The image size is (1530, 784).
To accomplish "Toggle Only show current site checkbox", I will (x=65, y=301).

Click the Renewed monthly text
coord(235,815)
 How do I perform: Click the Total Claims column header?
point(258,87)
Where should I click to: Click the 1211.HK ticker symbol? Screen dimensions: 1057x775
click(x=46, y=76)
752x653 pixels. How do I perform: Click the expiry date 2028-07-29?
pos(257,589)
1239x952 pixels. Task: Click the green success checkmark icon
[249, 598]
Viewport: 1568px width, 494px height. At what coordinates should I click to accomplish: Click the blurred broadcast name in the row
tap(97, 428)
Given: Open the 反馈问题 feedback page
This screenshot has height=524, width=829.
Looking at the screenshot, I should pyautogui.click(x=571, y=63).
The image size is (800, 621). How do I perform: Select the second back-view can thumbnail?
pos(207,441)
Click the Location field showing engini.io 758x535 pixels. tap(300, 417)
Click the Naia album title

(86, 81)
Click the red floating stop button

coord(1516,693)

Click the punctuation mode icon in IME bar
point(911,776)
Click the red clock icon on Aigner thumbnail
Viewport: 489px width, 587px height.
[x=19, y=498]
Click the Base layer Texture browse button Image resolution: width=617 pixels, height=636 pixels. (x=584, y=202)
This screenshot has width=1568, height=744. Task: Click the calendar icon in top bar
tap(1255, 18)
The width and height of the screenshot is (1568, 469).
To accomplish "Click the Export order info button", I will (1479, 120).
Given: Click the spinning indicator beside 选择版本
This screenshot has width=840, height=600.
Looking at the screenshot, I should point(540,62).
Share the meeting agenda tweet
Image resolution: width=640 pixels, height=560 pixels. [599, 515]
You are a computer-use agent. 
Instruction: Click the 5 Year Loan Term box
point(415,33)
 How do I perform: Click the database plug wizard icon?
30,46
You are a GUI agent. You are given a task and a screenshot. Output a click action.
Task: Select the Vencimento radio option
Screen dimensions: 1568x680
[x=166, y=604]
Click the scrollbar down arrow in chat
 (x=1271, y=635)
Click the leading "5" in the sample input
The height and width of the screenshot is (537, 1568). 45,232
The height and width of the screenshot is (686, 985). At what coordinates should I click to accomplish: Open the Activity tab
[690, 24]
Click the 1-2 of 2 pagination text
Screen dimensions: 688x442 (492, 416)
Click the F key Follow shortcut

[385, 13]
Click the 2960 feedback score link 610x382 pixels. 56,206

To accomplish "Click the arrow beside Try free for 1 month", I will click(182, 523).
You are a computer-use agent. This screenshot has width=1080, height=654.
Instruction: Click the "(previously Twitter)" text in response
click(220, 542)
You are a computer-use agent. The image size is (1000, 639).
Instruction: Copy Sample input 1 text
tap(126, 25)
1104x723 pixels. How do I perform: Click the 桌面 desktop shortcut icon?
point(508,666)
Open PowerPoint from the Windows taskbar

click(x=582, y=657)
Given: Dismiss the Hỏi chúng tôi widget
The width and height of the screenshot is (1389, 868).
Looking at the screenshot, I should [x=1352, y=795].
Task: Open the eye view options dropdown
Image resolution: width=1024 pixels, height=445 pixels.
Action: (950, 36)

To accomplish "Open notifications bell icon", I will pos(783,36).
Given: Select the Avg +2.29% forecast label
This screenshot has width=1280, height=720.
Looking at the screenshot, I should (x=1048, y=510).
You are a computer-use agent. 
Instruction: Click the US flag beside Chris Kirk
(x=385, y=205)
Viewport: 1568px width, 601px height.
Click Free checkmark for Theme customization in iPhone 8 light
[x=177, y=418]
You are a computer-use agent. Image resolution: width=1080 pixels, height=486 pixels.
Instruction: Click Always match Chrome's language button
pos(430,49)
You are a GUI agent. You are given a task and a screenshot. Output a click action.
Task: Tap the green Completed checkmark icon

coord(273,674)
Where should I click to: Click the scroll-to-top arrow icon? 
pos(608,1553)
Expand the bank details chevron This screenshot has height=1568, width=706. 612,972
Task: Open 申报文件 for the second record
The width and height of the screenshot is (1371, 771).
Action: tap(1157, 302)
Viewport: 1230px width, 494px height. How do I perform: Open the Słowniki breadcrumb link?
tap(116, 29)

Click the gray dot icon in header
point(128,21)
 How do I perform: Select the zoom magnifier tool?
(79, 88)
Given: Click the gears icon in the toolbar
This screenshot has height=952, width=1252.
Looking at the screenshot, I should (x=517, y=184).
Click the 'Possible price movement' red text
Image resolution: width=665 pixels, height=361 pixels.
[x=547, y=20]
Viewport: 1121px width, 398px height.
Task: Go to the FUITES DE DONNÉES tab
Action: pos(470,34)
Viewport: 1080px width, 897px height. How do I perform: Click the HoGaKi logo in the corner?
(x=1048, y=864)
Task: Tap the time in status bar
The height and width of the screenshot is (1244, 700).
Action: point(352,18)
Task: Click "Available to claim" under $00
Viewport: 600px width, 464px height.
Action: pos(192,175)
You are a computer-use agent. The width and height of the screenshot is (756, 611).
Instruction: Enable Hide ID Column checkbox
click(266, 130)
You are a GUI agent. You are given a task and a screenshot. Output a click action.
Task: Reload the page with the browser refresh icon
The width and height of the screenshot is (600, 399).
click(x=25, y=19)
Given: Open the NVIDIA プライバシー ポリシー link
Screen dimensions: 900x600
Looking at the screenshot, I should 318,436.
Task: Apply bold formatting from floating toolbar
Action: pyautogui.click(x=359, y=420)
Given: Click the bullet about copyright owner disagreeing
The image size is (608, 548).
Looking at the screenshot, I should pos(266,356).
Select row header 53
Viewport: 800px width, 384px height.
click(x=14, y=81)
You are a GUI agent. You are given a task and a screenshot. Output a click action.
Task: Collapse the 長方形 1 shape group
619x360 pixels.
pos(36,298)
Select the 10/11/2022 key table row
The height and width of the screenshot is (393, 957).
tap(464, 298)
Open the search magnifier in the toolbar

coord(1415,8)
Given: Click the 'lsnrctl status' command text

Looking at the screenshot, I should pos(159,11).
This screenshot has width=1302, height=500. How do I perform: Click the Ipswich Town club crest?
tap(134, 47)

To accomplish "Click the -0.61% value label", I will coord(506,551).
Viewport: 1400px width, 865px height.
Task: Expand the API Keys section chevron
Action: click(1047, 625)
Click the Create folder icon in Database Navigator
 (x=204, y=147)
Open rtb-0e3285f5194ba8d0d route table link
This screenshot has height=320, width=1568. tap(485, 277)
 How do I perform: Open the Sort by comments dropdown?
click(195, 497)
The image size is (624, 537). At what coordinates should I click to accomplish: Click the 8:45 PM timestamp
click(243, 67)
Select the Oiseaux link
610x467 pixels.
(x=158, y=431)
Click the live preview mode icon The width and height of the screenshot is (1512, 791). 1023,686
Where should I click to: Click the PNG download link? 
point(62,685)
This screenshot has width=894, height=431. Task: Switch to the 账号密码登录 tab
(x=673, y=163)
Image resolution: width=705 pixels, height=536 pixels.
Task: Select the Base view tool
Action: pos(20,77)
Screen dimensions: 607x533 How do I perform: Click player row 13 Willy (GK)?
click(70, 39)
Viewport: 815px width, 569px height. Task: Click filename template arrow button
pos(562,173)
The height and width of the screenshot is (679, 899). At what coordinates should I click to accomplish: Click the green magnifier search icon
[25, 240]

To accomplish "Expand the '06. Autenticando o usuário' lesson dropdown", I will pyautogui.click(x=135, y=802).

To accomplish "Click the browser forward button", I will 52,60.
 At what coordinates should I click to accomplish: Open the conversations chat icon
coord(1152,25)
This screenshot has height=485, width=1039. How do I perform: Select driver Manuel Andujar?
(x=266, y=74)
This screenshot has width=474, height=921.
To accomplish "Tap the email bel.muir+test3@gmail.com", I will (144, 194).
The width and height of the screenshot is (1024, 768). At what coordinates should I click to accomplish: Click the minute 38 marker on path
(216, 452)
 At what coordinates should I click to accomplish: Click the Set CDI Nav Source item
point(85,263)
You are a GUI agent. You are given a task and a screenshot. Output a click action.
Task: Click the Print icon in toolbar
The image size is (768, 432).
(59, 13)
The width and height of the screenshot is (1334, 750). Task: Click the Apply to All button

::::

To do -
Copy every line of the records above that contains "page".

Solution for this exercise -
Given: Open the 反馈问题 feedback page
Task: Reload the page with the browser refresh icon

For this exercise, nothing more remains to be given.